The framing
A tool definition has three parts: name, description, parameters. The model reads all three before deciding to call the tool. The description is, for all practical purposes, a prompt that runs every time the model evaluates that tool. Treat it like one.
The companion piece on tool-use vs structured output covers when to reach for tools at all. This post is about: given that you're writing tools, what makes one the model uses well.
Rule 1: Name like a verb the model would already use
Bad: customer_data_retrieval_v2.
Good: get_customer.
The model picks tools partly by lexical match — "I need to find
this customer" pattern-matches to get_customer
faster than to customer_data_retrieval_v2. Names
are verbs, plus an object. Skip the version suffix and the
module prefix. The system prompt can explain what subsystem
these belong to if it matters.
Rule 2: Describe what to use it for, not what it does
Bad: "Returns a JSON object containing the customer record fields." Good: "Use this when you need to look up a customer by ID. Returns name, email, plan tier, and account status."
The model's question isn't "what does this function return." It's "should I call this now?" Lead with the trigger, follow with the return shape. The first sentence of the description should answer the question "in what situation should I call this tool."
Rule 3: Mention what NOT to use it for
Good: "Use this to look up a customer by ID.
Don't use this to search for customers by name — use
search_customers instead."
Negative space matters. When two tools are adjacent in function, telling the model where each one stops lets it pick the right one. The "don't use this for X — use Y instead" phrasing transfers the model's attention to Y when X isn't the fit.
Rule 4: Make required parameters obviously required
Bad: filters: object with a
schema buried in the description.
Good: customer_id: string (required)
— the unique customer ID, format "cus_*".
Parameter descriptions should include format hints, examples, and units. The model fills parameters by guessing from conversation context — if the format is "cus_*" but you don't mention it, expect it to call your tool with the customer's email instead. Spell out the format. Give an example.
Rule 5: Return errors that the model can act on
The model receives the tool's response on the next turn and
decides what to do with it. If the response is "Error 500"

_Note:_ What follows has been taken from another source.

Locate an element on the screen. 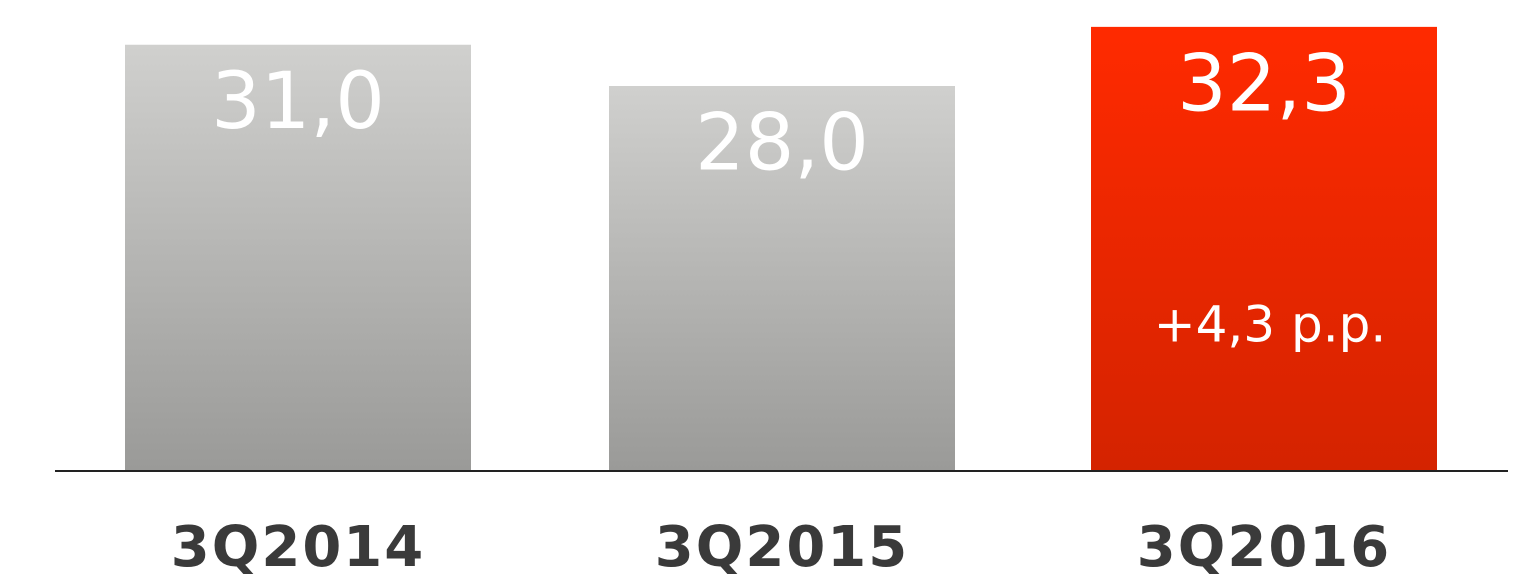 This screenshot has height=581, width=1535. annotation: +4,3 p.p. is located at coordinates (1270, 325).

the model has nothing to work with. If the response is "Error:
customer not found. Try search_customers with the
name or email instead," the model recovers cleanly.
This is server-side, not part of the tool definition, but it's the same skill. Tool error messages are prompts to the future-self of the agent. Write them that way.

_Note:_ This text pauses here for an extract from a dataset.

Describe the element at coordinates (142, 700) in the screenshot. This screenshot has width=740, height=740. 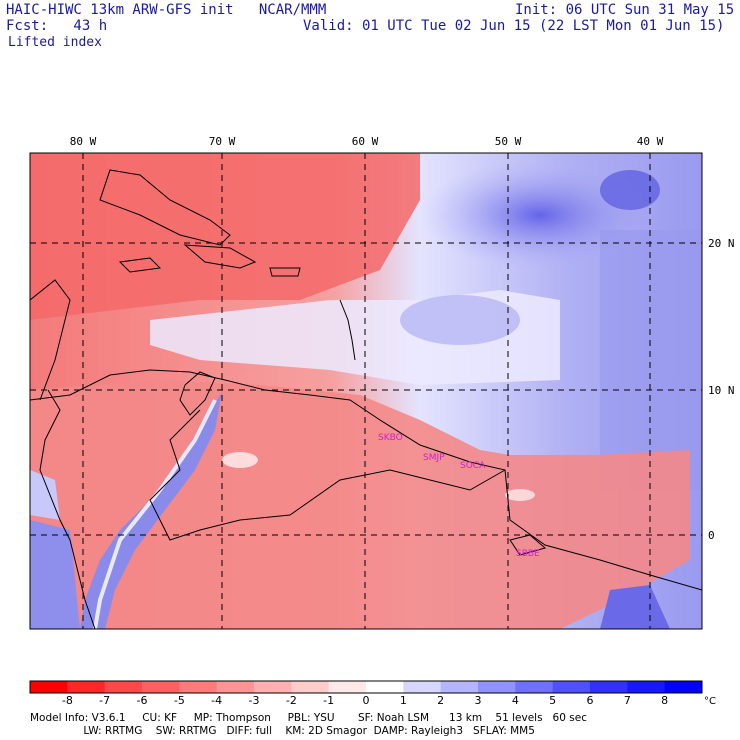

Rule 6: Fewer tools, broader scope
Teams routinely ship agents with 30+ tools. The model gets worse at picking. Cognitive load applies to the model the same way it does to a human reading an API surface.
The right shape is usually 4-8 tools, each with broad scope and clear separation. "Look up a customer" is one tool that handles ID, email, and name lookup internally — not three separate tools the model has to disambiguate between. Keep surface area small. Push the disambiguation logic into the server-side handler, where it can be tested.
The 30-second test
Before shipping a tool definition, read just the name and first sentence of the description out loud. Ask: "would I know when to call this?" If you'd hesitate, the model will too. Rewrite.

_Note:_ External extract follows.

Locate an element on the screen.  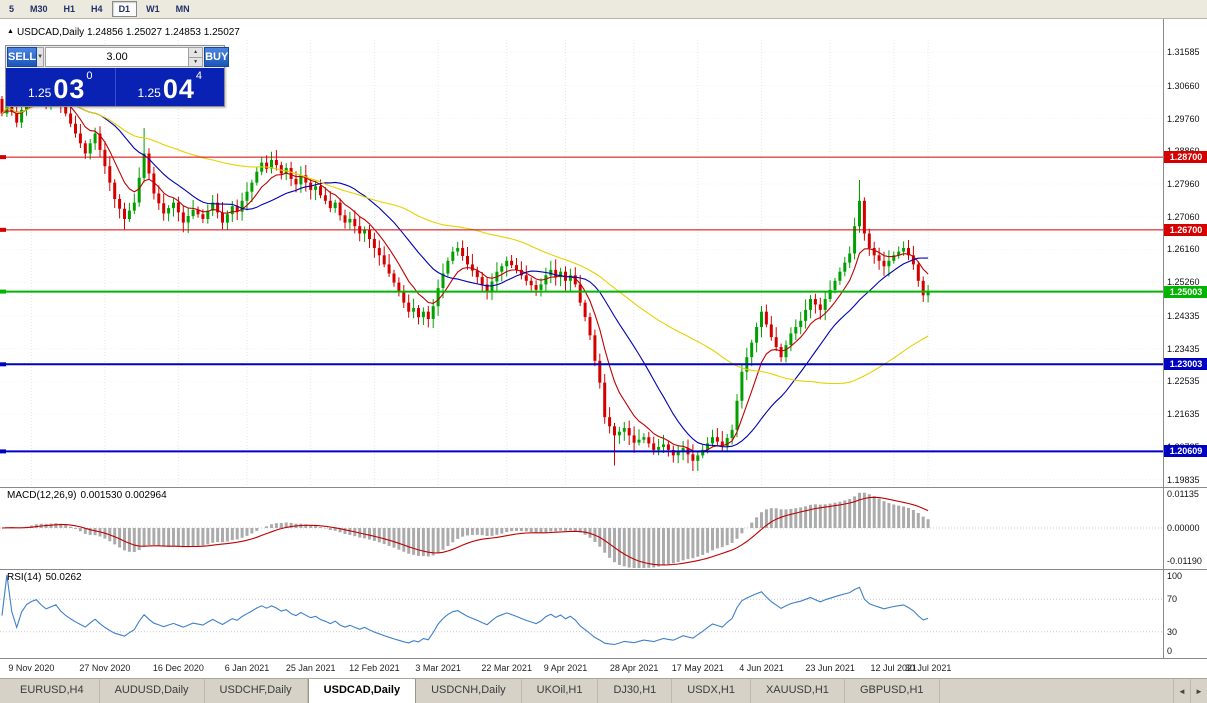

Same test for parameters: read the parameter name and the first words of its description. Ask: "could I provide this value from the conversation context I have?" If not, the parameter description is missing format/example info.
The eval case we always add
For each tool, an eval case where the model should obviously call it, and another where it obviously shouldn't. If both cases pass, the tool's definition is doing its job. If the "obviously call it" case fails — the model didn't pick the tool — the description is wrong, not the model. Rewrite.
We covered the eval shape in the minimum viable eval; tool-routing cases are 25-40% of the eval suite on every agent we ship.
The summary
Tool definitions are prompts. Name like a verb, describe the trigger, mark required params with formats, write errors as prompts, keep the surface small. Most "the agent is unreliable" complaints we get pulled into to debug come down to bad tool definitions, not bad models. The model is reading the description carefully. Make it worth reading.